■ **WHAT IS EXPECTED**:
Using the data below, output the first line and every line after it up to and including the line containing "Task: Open Monday's", exactly as written and with nothing added.

■ **Stored records**:

◆ ◆ ◆ ◆ ◆

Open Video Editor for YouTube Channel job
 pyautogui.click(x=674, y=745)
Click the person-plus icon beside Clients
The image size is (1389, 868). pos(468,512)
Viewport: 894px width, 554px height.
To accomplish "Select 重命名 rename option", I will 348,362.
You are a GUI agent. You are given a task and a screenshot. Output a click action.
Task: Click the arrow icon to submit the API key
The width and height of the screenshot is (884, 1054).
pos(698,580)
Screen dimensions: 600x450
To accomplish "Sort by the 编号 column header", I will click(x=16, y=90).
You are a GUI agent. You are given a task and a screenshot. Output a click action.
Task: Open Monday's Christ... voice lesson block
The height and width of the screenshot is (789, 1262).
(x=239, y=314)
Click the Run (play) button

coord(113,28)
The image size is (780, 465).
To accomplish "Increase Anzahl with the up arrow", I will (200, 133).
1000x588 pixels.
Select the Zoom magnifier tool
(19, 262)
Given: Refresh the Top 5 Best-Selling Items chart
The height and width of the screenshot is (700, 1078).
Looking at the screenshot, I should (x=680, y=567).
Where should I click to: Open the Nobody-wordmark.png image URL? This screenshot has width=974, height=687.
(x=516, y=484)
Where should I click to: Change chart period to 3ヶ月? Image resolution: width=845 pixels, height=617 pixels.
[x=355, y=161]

◆ ◆ ◆ ◆ ◆

■ **ANSWER SPACE**:
Open Video Editor for YouTube Channel job
 pyautogui.click(x=674, y=745)
Click the person-plus icon beside Clients
The image size is (1389, 868). pos(468,512)
Viewport: 894px width, 554px height.
To accomplish "Select 重命名 rename option", I will 348,362.
You are a GUI agent. You are given a task and a screenshot. Output a click action.
Task: Click the arrow icon to submit the API key
The width and height of the screenshot is (884, 1054).
pos(698,580)
Screen dimensions: 600x450
To accomplish "Sort by the 编号 column header", I will click(x=16, y=90).
You are a GUI agent. You are given a task and a screenshot. Output a click action.
Task: Open Monday's Christ... voice lesson block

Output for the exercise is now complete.